OBJECTIVE 1
Does each statement agree with the blog post excerpt: (a) the writer is excited to start college, (b) the post was written in one sitting, (c) finals are already over? Answer yes or no for each and quote the deciding words.

EXCERPTED PASSAGE
* * * * * * *

Now, I would like to say I've finally caught up in my life, especially since I won't be the only one thrown completely into a new environment. I'm actually quite scared for college, but then again who wasn't at one point or another? Even though I'm nervous I won't do well, I'm also very excited to start this new journey. Speaking of journeys, before I go off to college I get to go on a trip to reconnect with my ancestral roots. I will get to visit my obahchan and eat as much Japanese food as I can possibly handle.

I just want to lastly apologize for not being very coherent in this post. It was written over a couple days, and I could just never find the exact words to describe what I felt. To summarize I'm thankful for everyone I've met all throughout high school and sad that some of those people didn't live up to their unspoken promise of friendship (what.) but cannot wait to see where I will go next.

C'est la vie.

Sunday, May 31, 2015

Where did the time go?

I know I haven't written anything recently, and I'm not about to make any excuses, mostly because I have none. After AP testing, classes have really started to wind down, and all that I have left to do is get ready for finals. Once finals are over, school will be over and all I will have to worry about is graduation.

* * * * * * *

Records for locating words and elements:
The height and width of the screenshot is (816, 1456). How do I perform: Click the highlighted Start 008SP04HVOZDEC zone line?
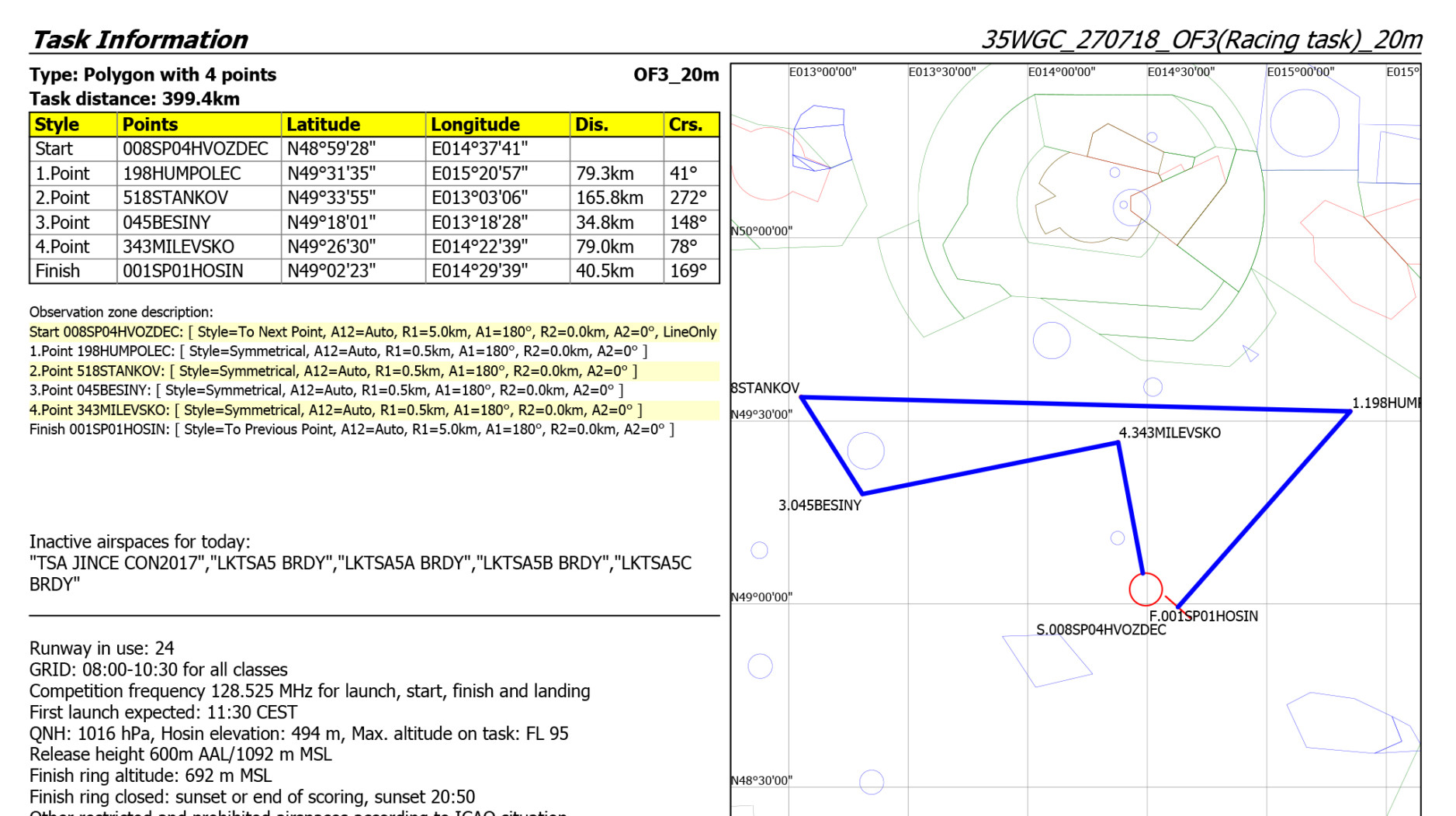pos(373,332)
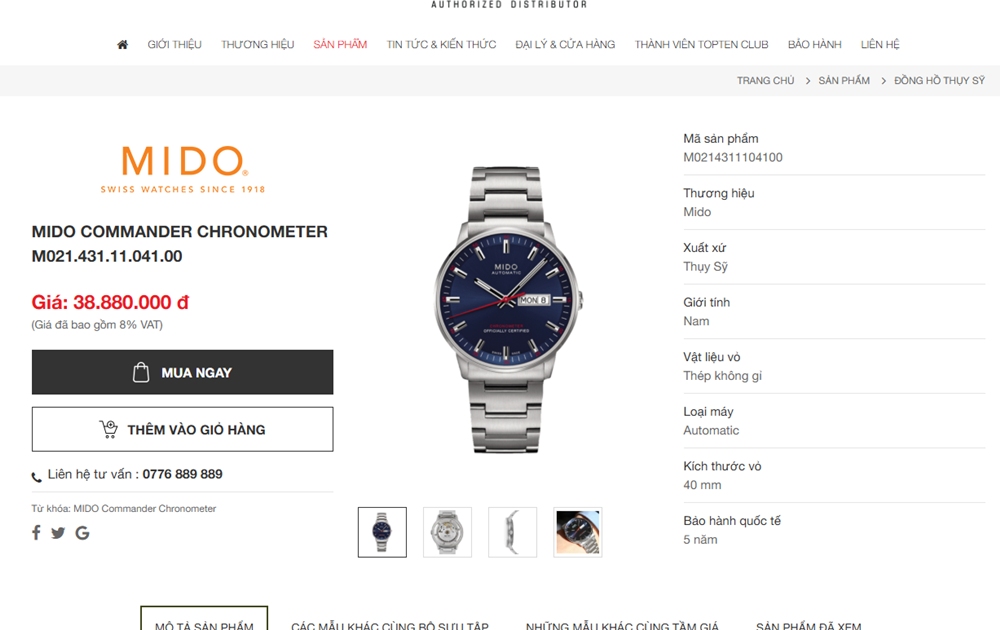Image resolution: width=1000 pixels, height=630 pixels.
Task: Open the wrist shot thumbnail
Action: tap(578, 532)
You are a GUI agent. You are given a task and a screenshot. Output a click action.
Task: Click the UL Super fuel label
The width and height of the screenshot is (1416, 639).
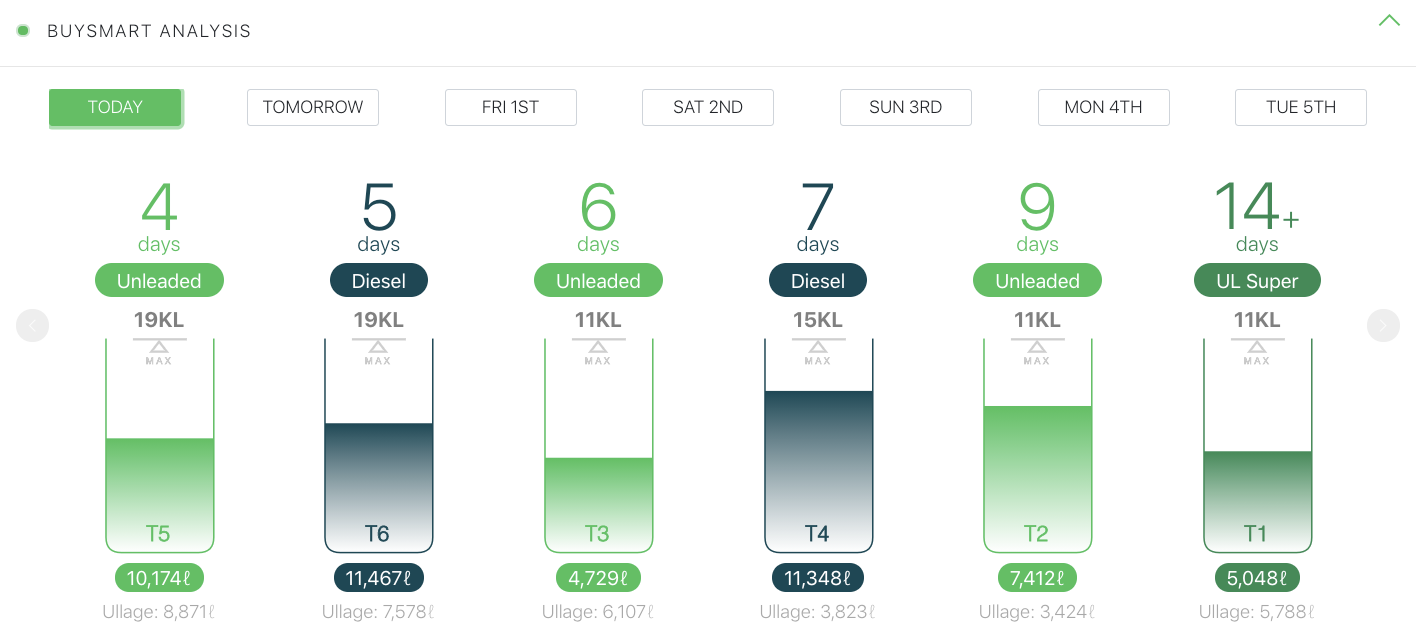tap(1257, 281)
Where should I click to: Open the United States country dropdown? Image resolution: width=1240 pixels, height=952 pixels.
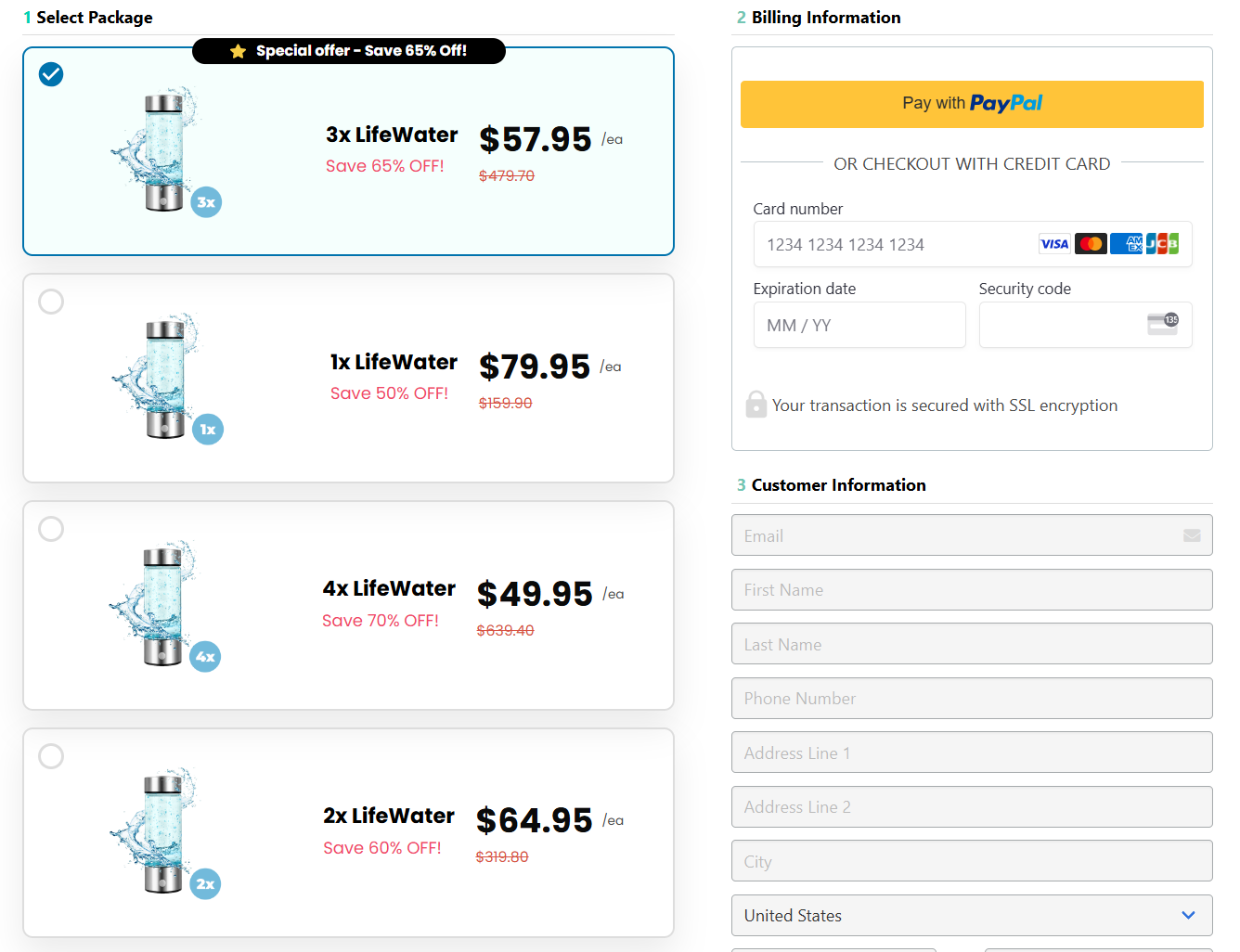[972, 916]
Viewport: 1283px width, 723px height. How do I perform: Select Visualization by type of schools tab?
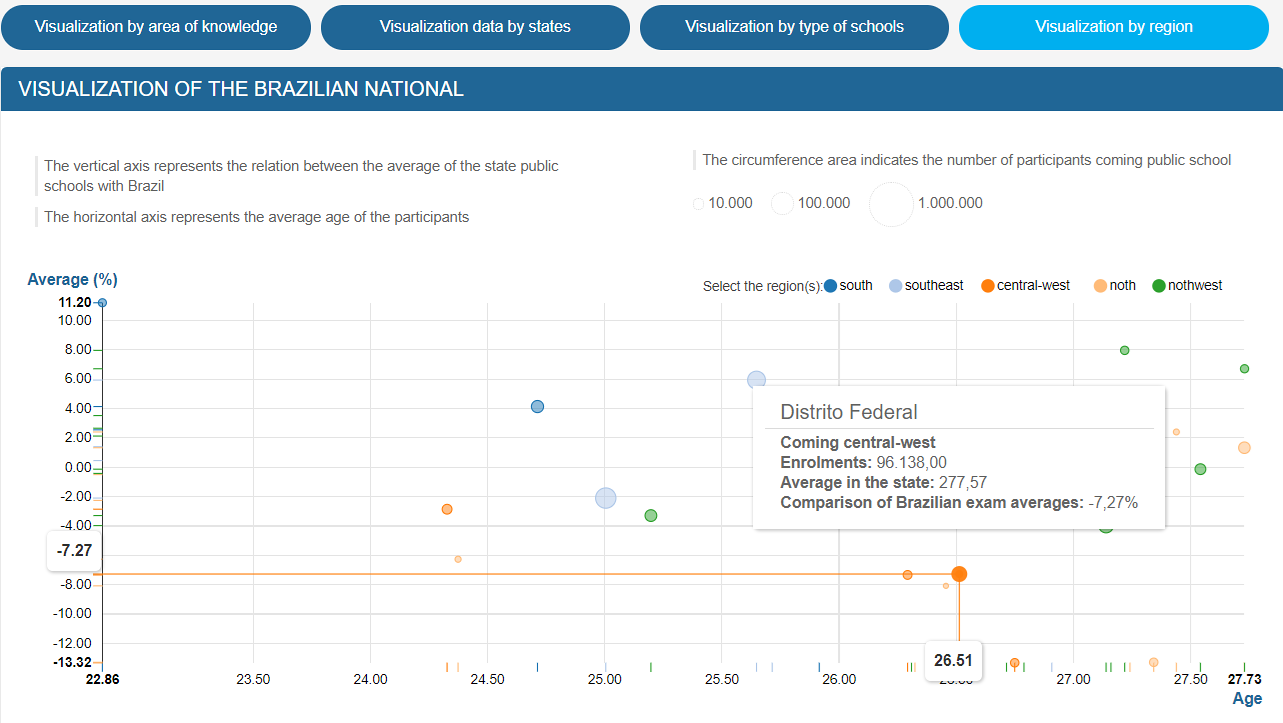(x=794, y=27)
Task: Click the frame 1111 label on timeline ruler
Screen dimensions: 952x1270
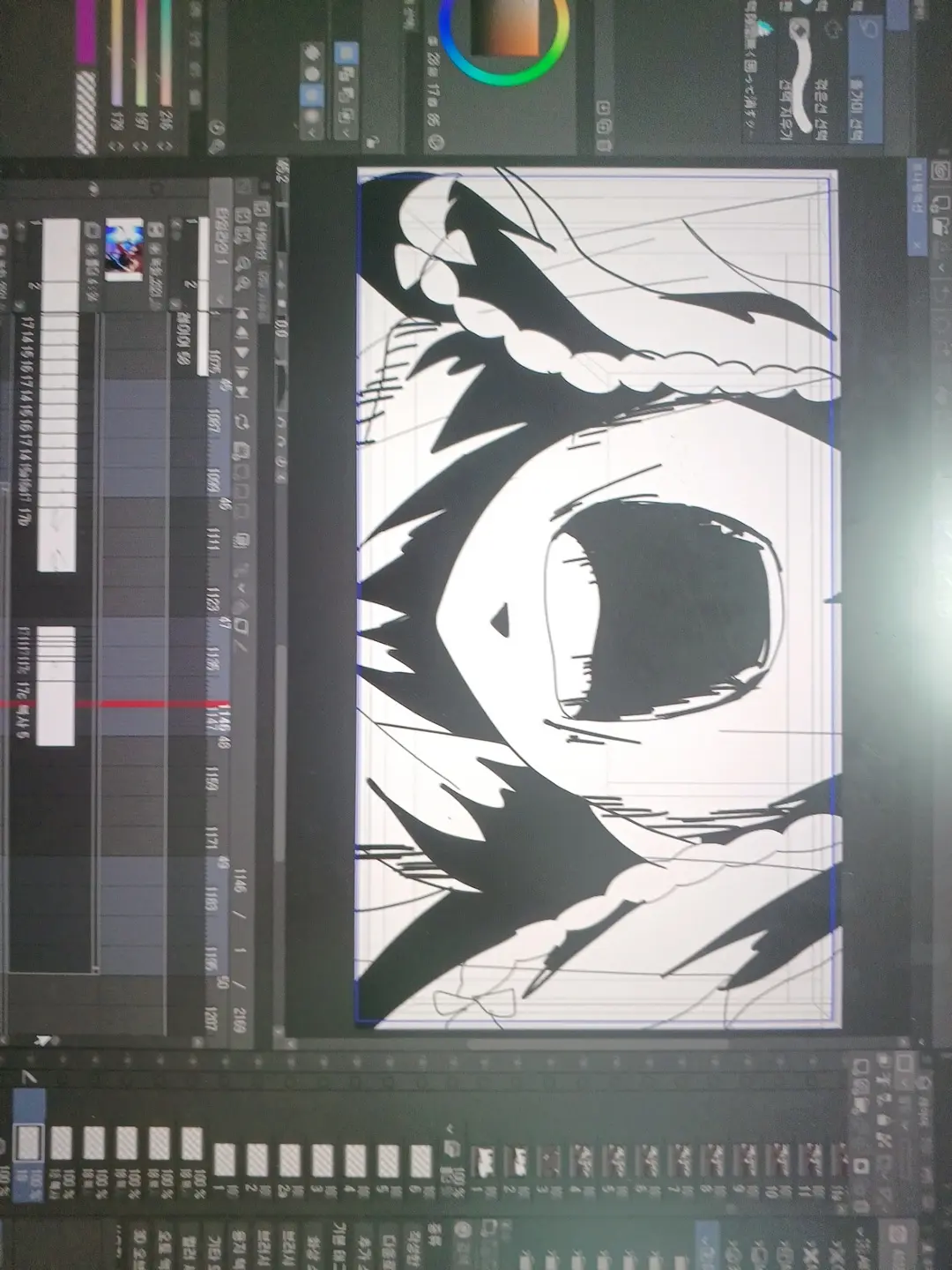Action: 212,539
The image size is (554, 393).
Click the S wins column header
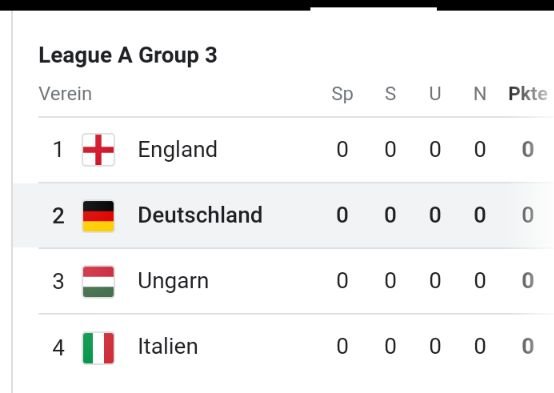pos(390,94)
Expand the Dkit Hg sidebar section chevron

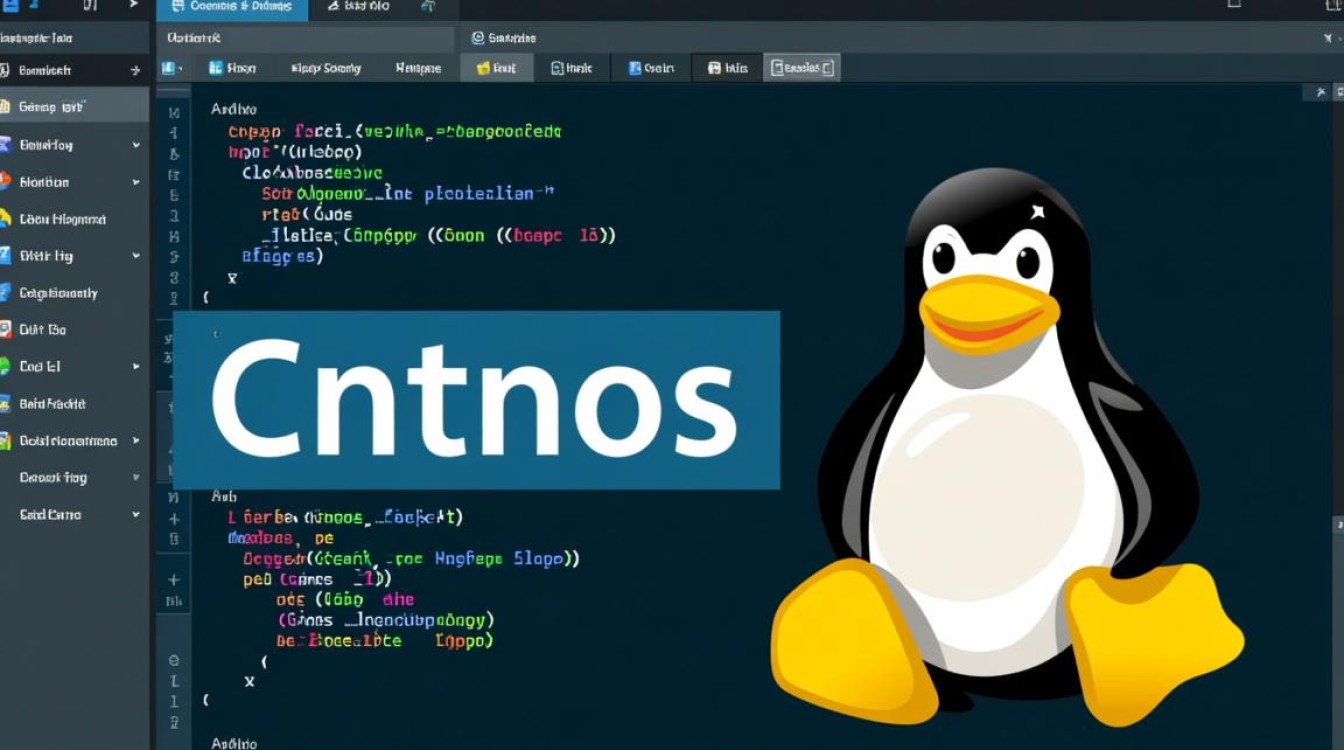[x=135, y=255]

* * * * * * *

OBJECTIVE 2
Could you update the records, starting with the line with "The image size is (554, 393)." and going on through the end of the records, so that "column header" becomes "row header" and nothing else changes? Leave the pictures out of your answer.

REPLY 1
(a) Yes: "I'm also very excited to start this new journey."
(b) No: "It was written over a couple days"
(c) No: "all that I have left to do is get ready for finals."

REPLY 2
The image size is (554, 393).
Click the S wins row header
pos(390,94)
Expand the Dkit Hg sidebar section chevron

[x=135, y=255]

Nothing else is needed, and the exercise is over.